To-do item> Please recast the rows as a Markdown table, starting with the line that contains "The image size" and going on through the end of the rows. Use the columns Number and Line, skip blank lines, and leave out the pictures.
....
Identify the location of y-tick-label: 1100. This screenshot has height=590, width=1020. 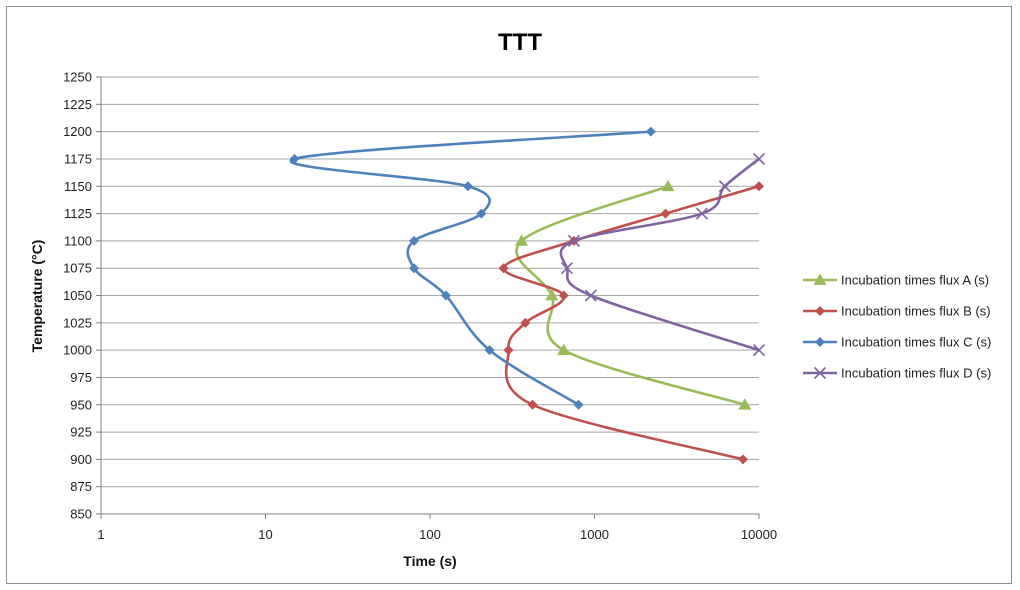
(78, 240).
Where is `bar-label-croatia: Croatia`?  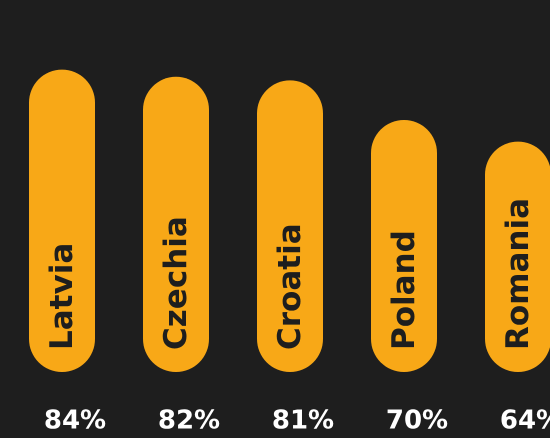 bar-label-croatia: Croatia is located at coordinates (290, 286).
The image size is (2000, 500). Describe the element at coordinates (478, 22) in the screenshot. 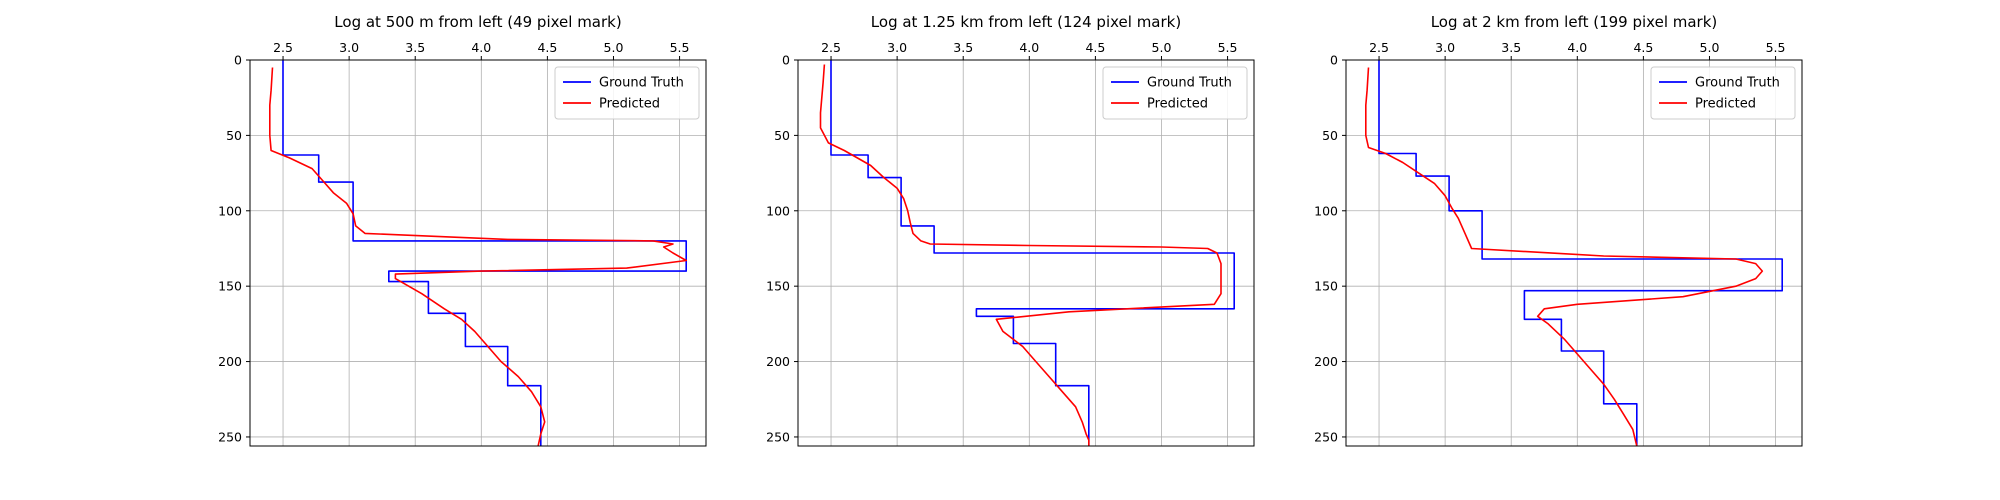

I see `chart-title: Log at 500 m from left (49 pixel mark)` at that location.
....
Solution>
| Number | Line |
|---|---|
| 1 | The image size is (2000, 500). Describe the element at coordinates (478, 22) in the screenshot.  |
| 2 | I see `chart-title: Log at 500 m from left (49 pixel mark)` at that location. |